Reproduce the number theory problem below in full, with every line and formula unchanged.
══ Given passage
A number theory problem by Eamon Gupta

$(a^2+b)-(a+b^2)=(a-b)(a+b-1)=\mathfrak Z$

For $\mathfrak Z$ to be a prime, one out of $a-b$ or $a+b-1$ must be $1$ . Setting $a+b-1=1$ gives $a=b=1$ and hence $\mathfrak Z=0$ which is not a prime , hence rejected. Now let's take $a-b=1$ or $a=b+1$ while $a+b-1=(b+1)+b-1=2b$ and its obvious that $2b$ is a prime only when $b=1$ and hence $a=b+1=2$ while $\mathfrak Z=(1)(2)=2$ .

$\large \therefore (1+2)^2=\boxed{\color{#007fff}{9}}$

WLOG $a^2+b > a+b^2$ :

$(a^2+b)-(a+b^2) = a^2-b^2-(a-b)=(a-b)(a+b-1) \Rightarrow \text{prime}$

All primes have 2 factors: 1 and itself, therefore one of the factors must be 1:

$a-b<a+b-1$ therefore $a-b = 1 \rightarrow a= b+1$

Substituting this: $((b+1)-b)((b+1)+b-1) = (1)(2b)=2b \rightarrow prime$

The only multiple of 2 which is prime is 2 itself; therefore $\boxed{b=1}$

$a = b + 1 \rightarrow \boxed{a=2}$

Therefore $(a+b)^2=\boxed{9}$
════
══ Data
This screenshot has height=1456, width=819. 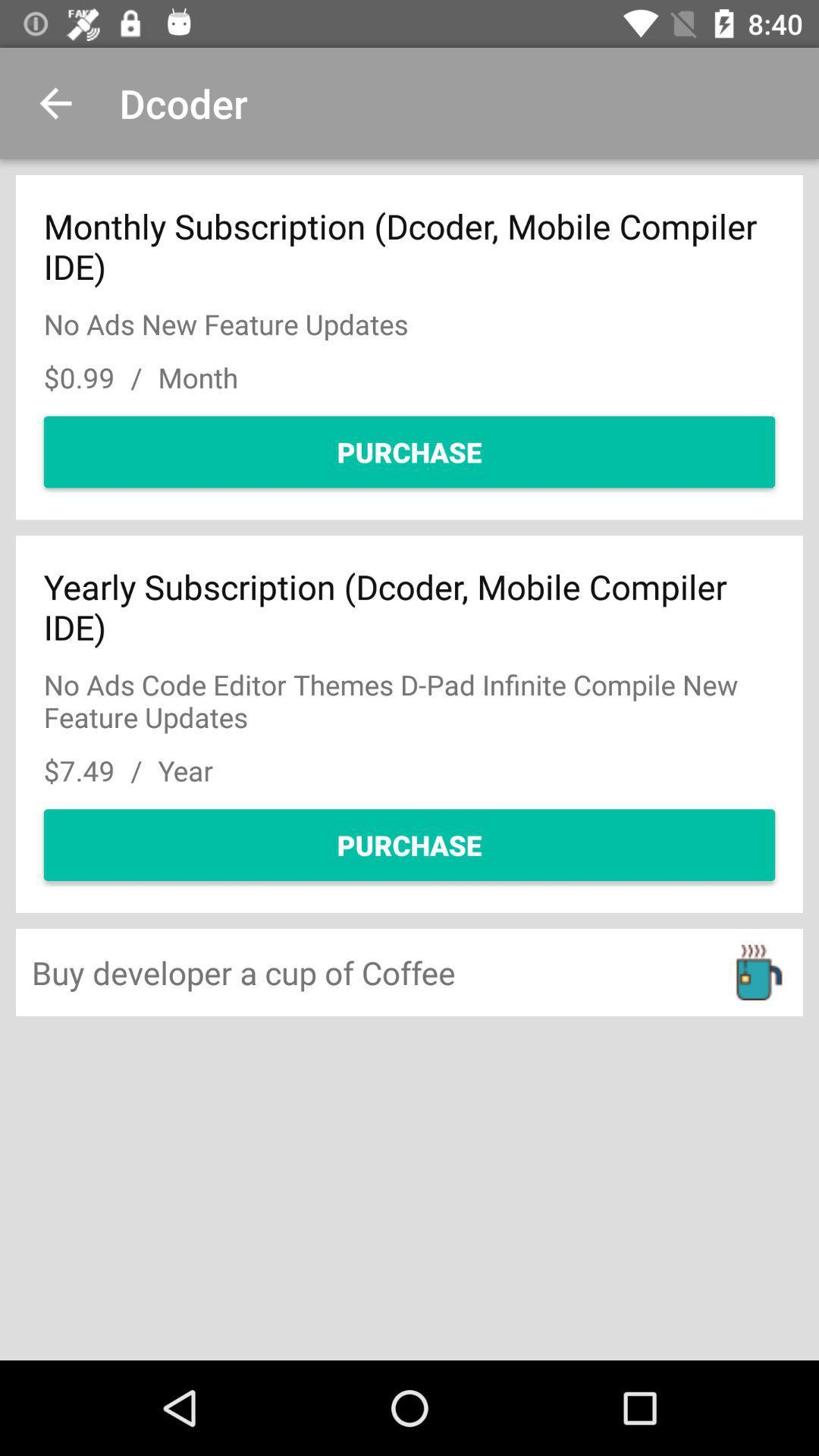 I want to click on the app next to dcoder icon, so click(x=55, y=102).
════
Expected output:
A number theory problem by Eamon Gupta

$(a^2+b)-(a+b^2)=(a-b)(a+b-1)=\mathfrak Z$

For $\mathfrak Z$ to be a prime, one out of $a-b$ or $a+b-1$ must be $1$ . Setting $a+b-1=1$ gives $a=b=1$ and hence $\mathfrak Z=0$ which is not a prime , hence rejected. Now let's take $a-b=1$ or $a=b+1$ while $a+b-1=(b+1)+b-1=2b$ and its obvious that $2b$ is a prime only when $b=1$ and hence $a=b+1=2$ while $\mathfrak Z=(1)(2)=2$ .

$\large \therefore (1+2)^2=\boxed{\color{#007fff}{9}}$

WLOG $a^2+b > a+b^2$ :

$(a^2+b)-(a+b^2) = a^2-b^2-(a-b)=(a-b)(a+b-1) \Rightarrow \text{prime}$

All primes have 2 factors: 1 and itself, therefore one of the factors must be 1:

$a-b<a+b-1$ therefore $a-b = 1 \rightarrow a= b+1$

Substituting this: $((b+1)-b)((b+1)+b-1) = (1)(2b)=2b \rightarrow prime$

The only multiple of 2 which is prime is 2 itself; therefore $\boxed{b=1}$

$a = b + 1 \rightarrow \boxed{a=2}$

Therefore $(a+b)^2=\boxed{9}$